I’m not going to pretend that I know more than the average college basketball fan who has been disheartened by a crappy program. However, I will say that the two rules I employ for picking brackets have worked out beautifully thus far.
No. 1: Pick two No. 12 seeds to win. Montana delivered for me with its victory over Nevada. I’ve picked Texas A&M to defeat Syracuse for the other one, which doesn’t make me very popular around these parts. I could also see Pitt dropping its games, because the Panthers never look very impressive in crunch time. But underestimating them has burned me before.
No. 2: The Missouri Corollary. This rule helped me out big time last year, when I picked Kansas to lose to Bucknell in the first round, and favored Gonzaga to lose to Texas Tech in the second round. Basically, the rule is that any team that embarrasses itself against Missouri during the regular season will embarrass itself in the tournament.
So what happened this year? Well, Missouri, a team that dropped games against powerhouses such as Sam Houston State and Davidson, defeated Oklahoma in Norman. Accordingly, I picked Oklahoma to lose against Wisconsin-Milwaukee, and that the Sooners did.

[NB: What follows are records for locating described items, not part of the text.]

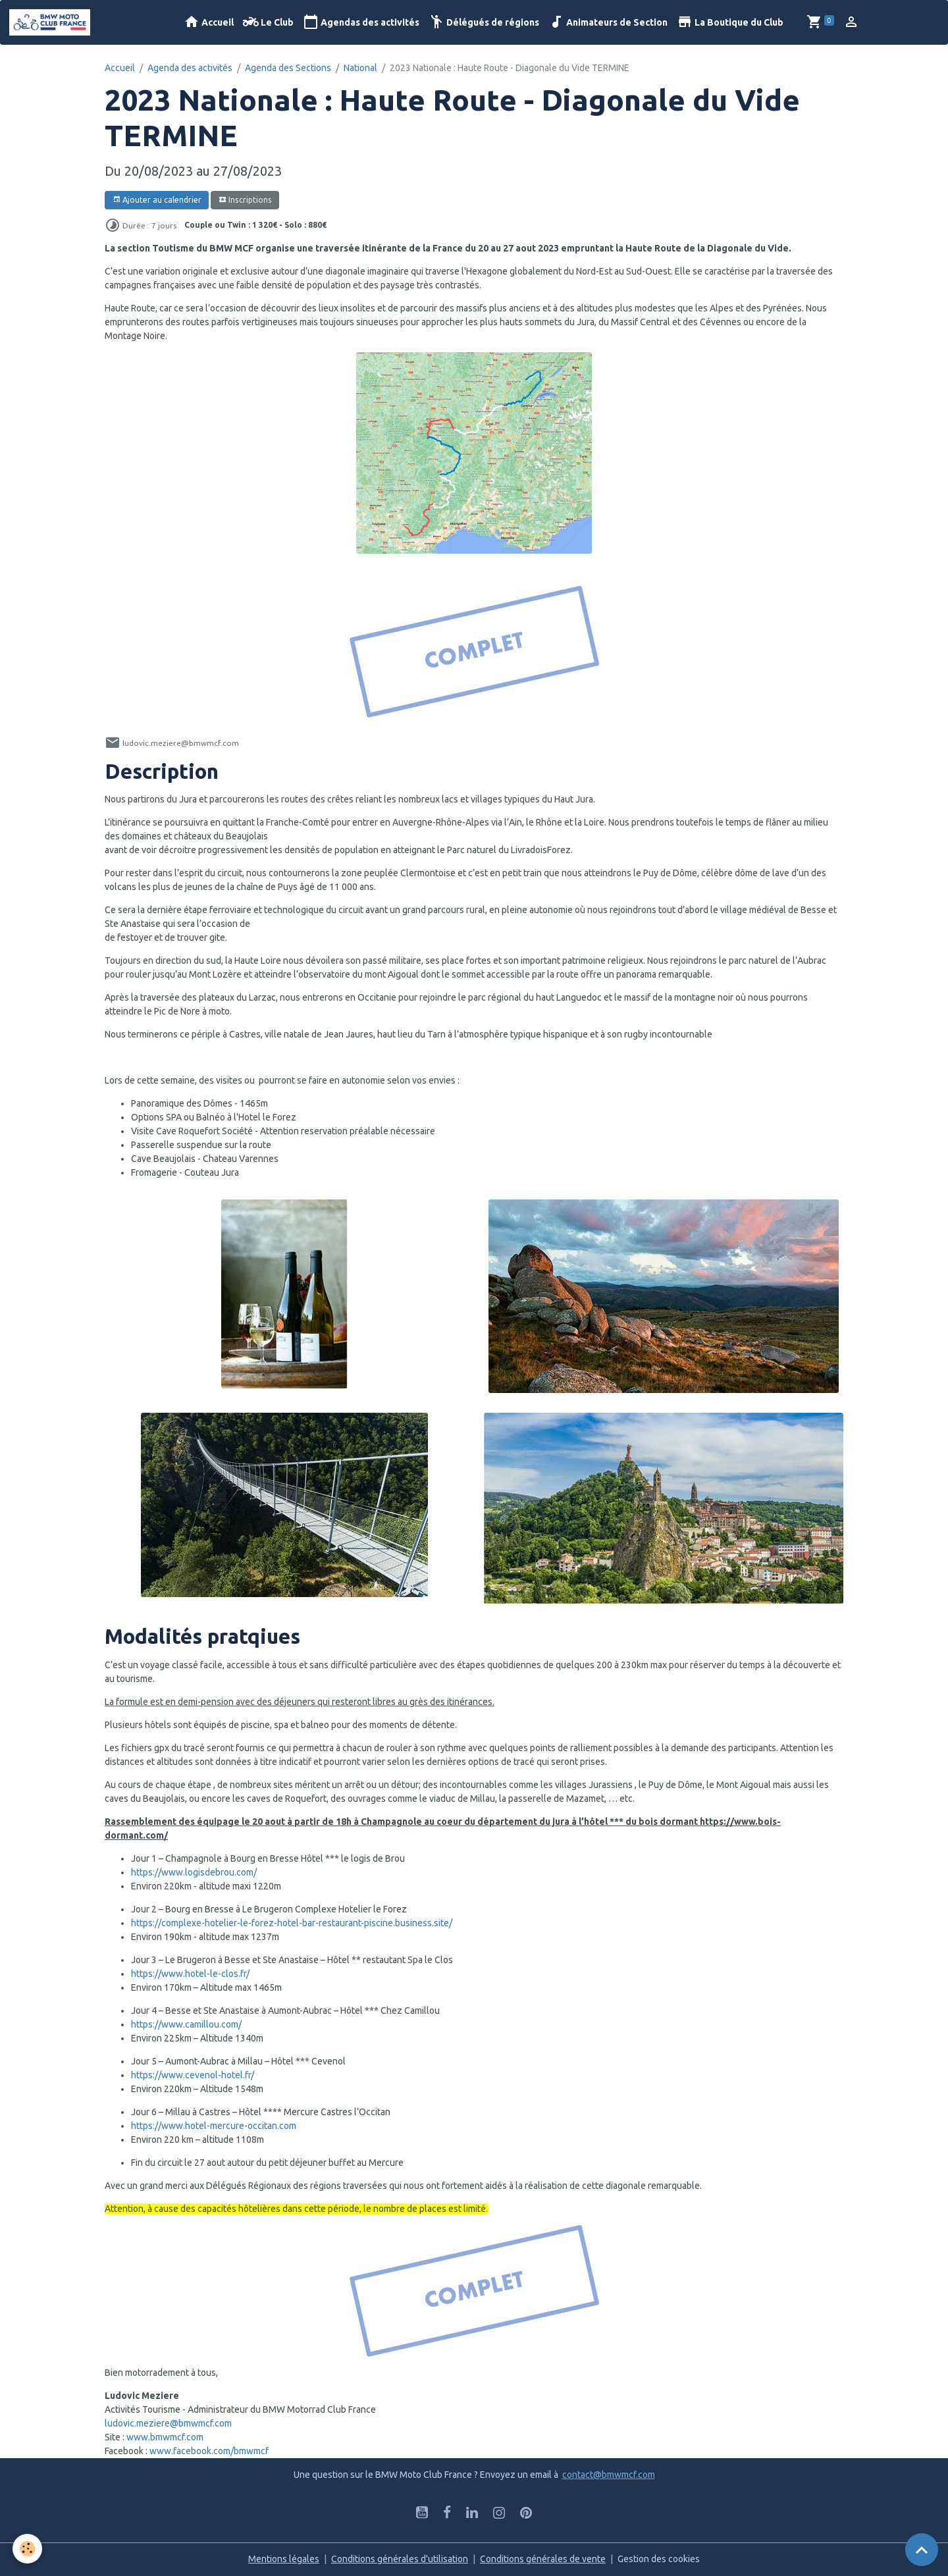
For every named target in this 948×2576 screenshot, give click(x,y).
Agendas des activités (361, 22)
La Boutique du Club (730, 22)
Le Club (268, 22)
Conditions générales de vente (543, 2559)
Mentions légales (283, 2559)
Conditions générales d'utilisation (399, 2559)
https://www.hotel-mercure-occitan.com (213, 2125)
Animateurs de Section (608, 22)
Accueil (209, 22)
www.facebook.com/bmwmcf (209, 2451)
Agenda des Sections (288, 68)
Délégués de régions (484, 22)
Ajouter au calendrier (157, 200)
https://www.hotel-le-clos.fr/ (190, 1973)
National (360, 68)
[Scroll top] (921, 2549)
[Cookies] (28, 2548)
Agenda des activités (189, 68)
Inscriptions (245, 200)
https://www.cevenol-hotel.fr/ (192, 2075)
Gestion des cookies (659, 2559)
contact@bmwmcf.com (608, 2474)
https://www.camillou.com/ (186, 2024)
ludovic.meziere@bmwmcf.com (168, 2423)
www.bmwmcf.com (164, 2437)
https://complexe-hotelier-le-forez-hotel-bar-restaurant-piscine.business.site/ (291, 1923)
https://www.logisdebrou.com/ (194, 1872)
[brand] (52, 22)
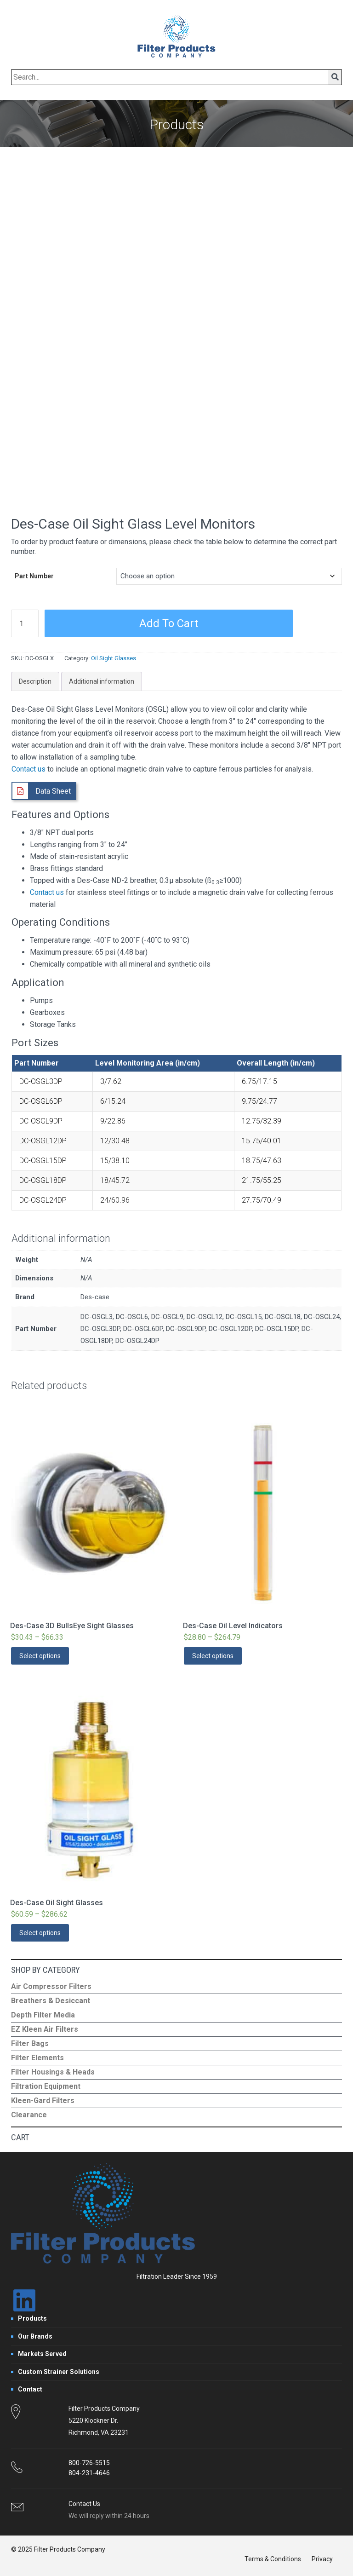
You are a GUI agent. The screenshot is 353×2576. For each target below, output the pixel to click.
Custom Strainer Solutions (58, 2371)
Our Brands (35, 2336)
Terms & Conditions (273, 2559)
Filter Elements (37, 2057)
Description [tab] (35, 681)
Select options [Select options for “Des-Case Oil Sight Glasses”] (40, 1932)
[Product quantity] (25, 623)
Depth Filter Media (43, 2015)
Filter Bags (30, 2043)
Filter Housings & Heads (53, 2072)
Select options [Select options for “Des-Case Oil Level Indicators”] (212, 1656)
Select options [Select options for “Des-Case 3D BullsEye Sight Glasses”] (40, 1656)
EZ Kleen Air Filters (44, 2029)
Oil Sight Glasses (113, 658)
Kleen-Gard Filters (42, 2100)
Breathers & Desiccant (50, 2000)
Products (32, 2318)
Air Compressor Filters (51, 1986)
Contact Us (84, 2503)
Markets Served (42, 2353)
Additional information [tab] (101, 681)
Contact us (28, 769)
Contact (30, 2389)
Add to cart (168, 623)
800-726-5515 (89, 2463)
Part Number (34, 576)
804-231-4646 (89, 2473)
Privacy (322, 2559)
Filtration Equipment (45, 2086)
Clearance (29, 2114)
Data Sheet (53, 791)
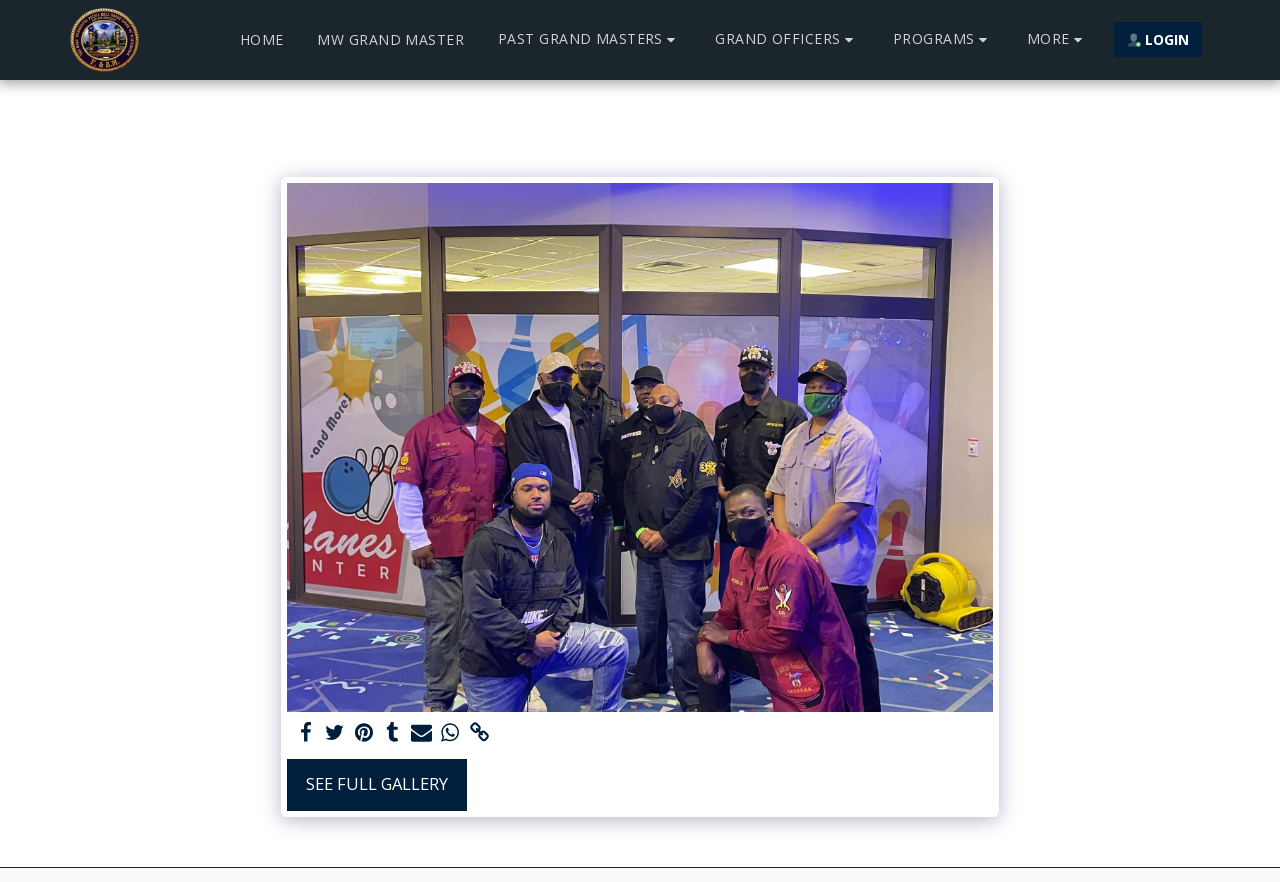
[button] (589, 39)
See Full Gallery (377, 783)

Kansas was a tough pick here, because they too lost to Missouri during the regular season. But it was 1) a double-overtime loss in Columbia, 2) while Missouri was playing marginally well under Quin Snyder, and 3) before Kansas’ new guys really got into the mix. I consider the Jayhawks too different of a team to use the Mizzou Corollary against them, so if KU loses in the first two rounds, this tool will be more powerful than even I realized.
I have LSU, Villanova, UNC and Memphis making the Final Four, with Memphis defeating UNC in the championship game.
But then again, had I known before the
Xavier-Gonzaga game that the Musketeers had a player named Stanley Burrell, I
probably would’ve picked them. There
would’ve been something fitting about his team winning the Oakland bracket,
considering he used to be a batboy for the A’s.